Il Consiglio regionale ha approvato il nostro atto di indirizzo che impegna la Giunta Cirio a sollecitare il ministro della Cultura per l’attuazione della legge-delega sullo spettacolo e, in particolare, il superamento dell’utilizzo di animali nei circhi. Del tema si è dibattuto oggi a Palazzo Lascaris, durante la discussione sul Programma triennale della cultura 2025/2027.
La legge-delega sullo spettacolo, risalente al 2022, stabiliva come termine per l’adozione dei decreti attuativi il 18 agosto 2025, ma la scadenza è stata posticipata nei giorni scorsi dal Governo Meloni.

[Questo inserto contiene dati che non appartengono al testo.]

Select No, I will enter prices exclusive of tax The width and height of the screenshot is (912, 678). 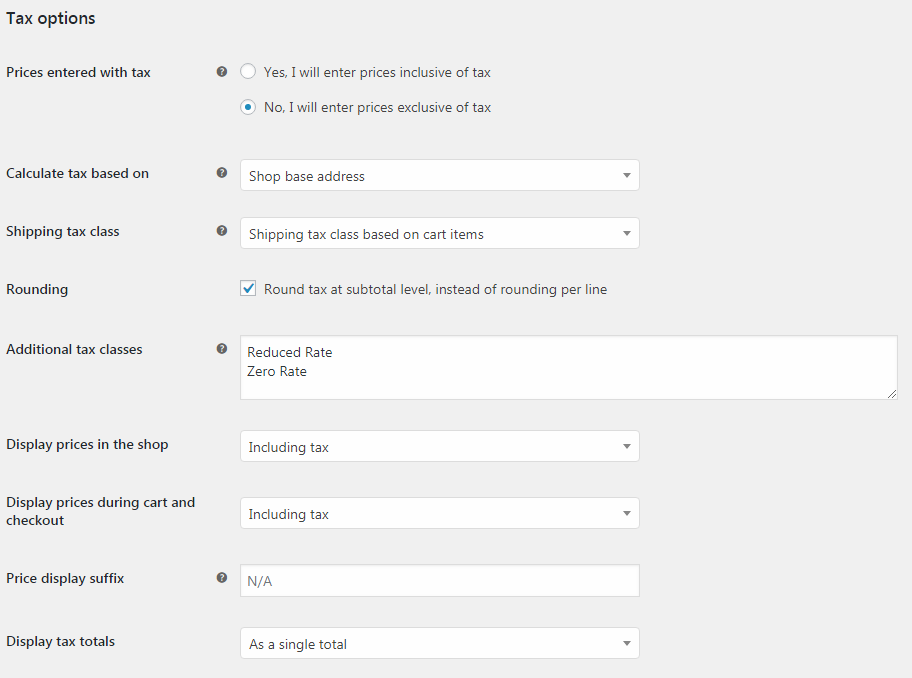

L’ordine del giorno oggi approvato impegna la Giunta Cirio a monitorare le interlocuzioni tra Regioni e Governo affinché si possa arrivare al più presto all’adozione dei decreti attuativi della legge, all’interno della quale è appunto previsto il superamento della barbara pratica di utilizzare gli animali nei circhi.

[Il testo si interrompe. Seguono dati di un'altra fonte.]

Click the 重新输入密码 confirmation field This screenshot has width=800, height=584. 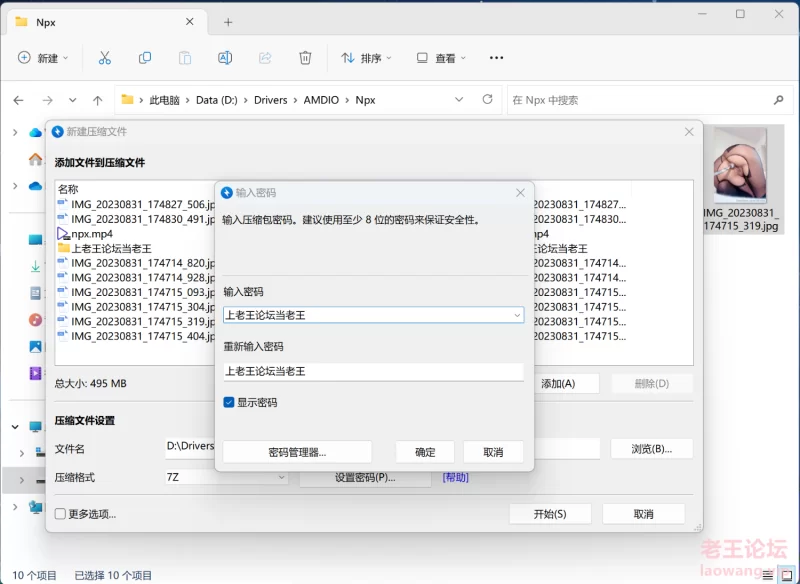(x=372, y=371)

L’atto – che nasce dal confronto con la Lav e altre realtà animaliste del territorio – prevede inoltre un ruolo attivo della Giunta regionale nella promozione, in collaborazione con le associazioni animaliste e le realtà locali, di iniziative di sensibilizzazione rivolte ai cittadini sull’importanza di spettacoli circensi che valorizzino le abilità umane senza il coinvolgimento di animali e, in conclusione, nella valorizzazione delle realtà regionali che promuovono attività educative volte a diffondere una cultura del rispetto e della tutela degli animali, evidenziando le problematiche connesse al loro utilizzo negli spettacoli
Inconcepibile, invece, la bocciatura di un altro atto di indirizzo del Movimento 5 Stelle, che prevedeva il ripristino delle risorse destinate alla Fondazione Cavour. Negli ultimi sei anni la Regione ha ridotto progressivamente il proprio contributo all’ente, passando dai 122mila euro del 2016 ai 94mila euro dell’anno scorso. L’atto di indirizzo chiedeva l’impegno della Giunta a tornare alle cifre del 2016, ma è stato bocciato dalla maggioranza. Quando c’è da andare a Santena alla tomba di Cavour per celebrazioni ed eventi, inginocchiandosi come fatto dal sottosegretario Delmastro, va tutto bene. Quando si tratta di promettere mari e monti, pure: sono tutti in prima fila. Quando c’è da fare i fatti, invece, il Centrodestra latita sempre.